To set the context for the rest of this idea I want to start by asking you a question - Where in your life do you feel like you’re not fully committed? Is it in a diet or fitness plan, taking a leap in your career, getting serious about a romantic partner, or something else?
While all situations are very nuanced and complex, you can think of your ‘lacking commitment to something’ as straddling. Similar to how you straddle a horse with one leg on each side to ride it, we straddle decisions and opportunities in an attempt to hedge our bet and be in two places at once.
In some cases we do this intentionally, but understand that straddling often happens unconsciously and comes with serious consequences. Your effort, focus, and attention is being split and therefore, the quality that you deliver is diluted. Whatever it is you’re hoping to do well doesn’t get everything you have to offer it.
Emotionally, straddling might be appealing because it protects you from finding out the truth of what you’re actually capable of. It can give you an excuse before you even get started, protecting you from having to truly internalize the pain and failure of falling short. If we don’t go all in, we can always fall back on the excuse that we were not fully committed. While this can be comfortable and fear-limiting in the short term, it can lead to regret in the long term.

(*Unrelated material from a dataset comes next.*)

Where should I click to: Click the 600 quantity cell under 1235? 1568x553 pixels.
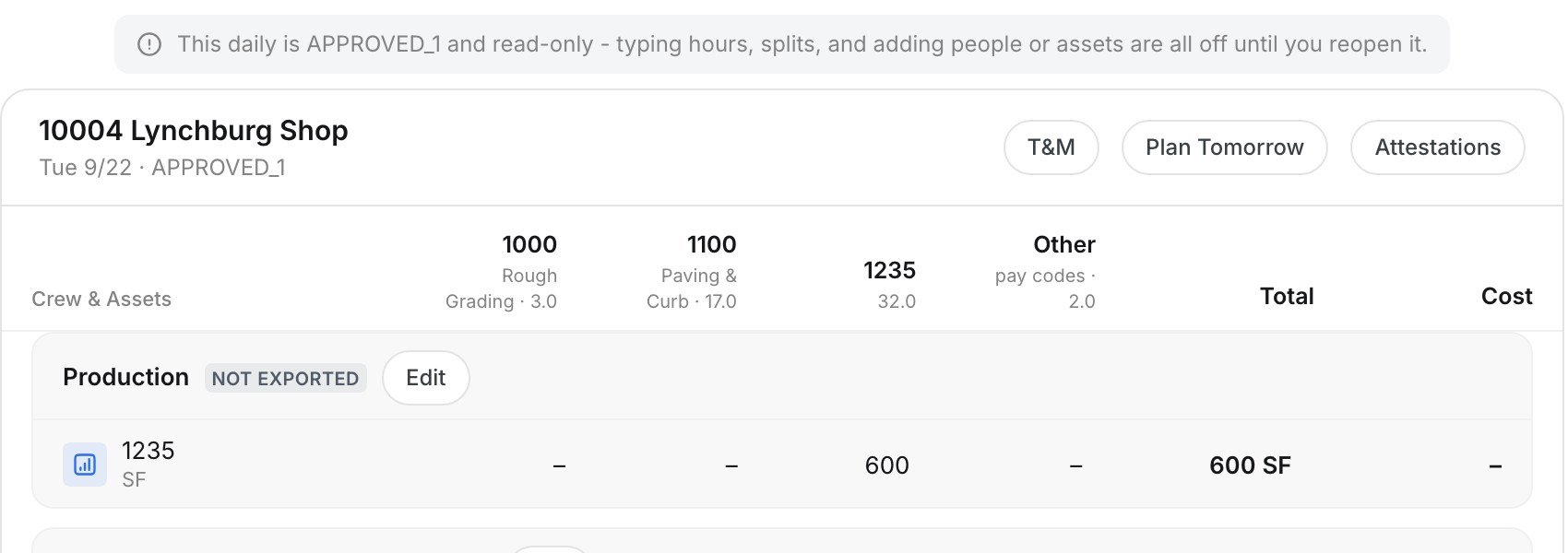coord(887,465)
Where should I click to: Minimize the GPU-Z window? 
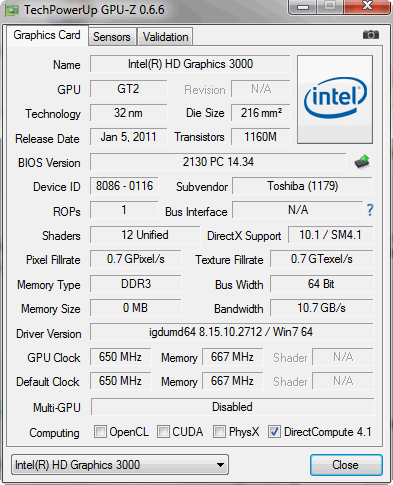click(302, 7)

Strategically, straddling doesn’t give us the opportunity to see if the approach we're pursuing will even work. Getting results in anything is hard, and if your efforts are distributed among different strategies, you’re simply not going to get the best outcomes.
When people find themselves straddling it’s usually because of two reasons. The first is lacking confidence. If you don’t have the confidence that things will go well, you won’t take the risk to try in the first place. Or if you don’t know that your self-esteem can handle falling short of a desired outcome, you won’t put yourself in a position to pick yourself back up when you fall down.
Alternatively, if someone finds themself straddling two options, it could be because they lack clarity. They don’t know which path they want to go down, or which specific goal they want to pursue, so they do a little bit of both. This is different than intentionally testing two strategies, that has a clear goal. Straddling involves compromising the speed or extent by which you get your desired outcome because there’s less coordination in effort.
Whether it be due to lacking confidence or clarity, I find many people are hesitant to make that commitment. It seems like there’s a lot of pressure to get it right. But more often than not, the decisions we make aren’t permanent. We can go through a door only to realize we didn't like what was on the other side, and come right back to where we started.
Don’t get caught straddling because it leads to you not giving anything everything you’ve got, and that’s what the world needs from you!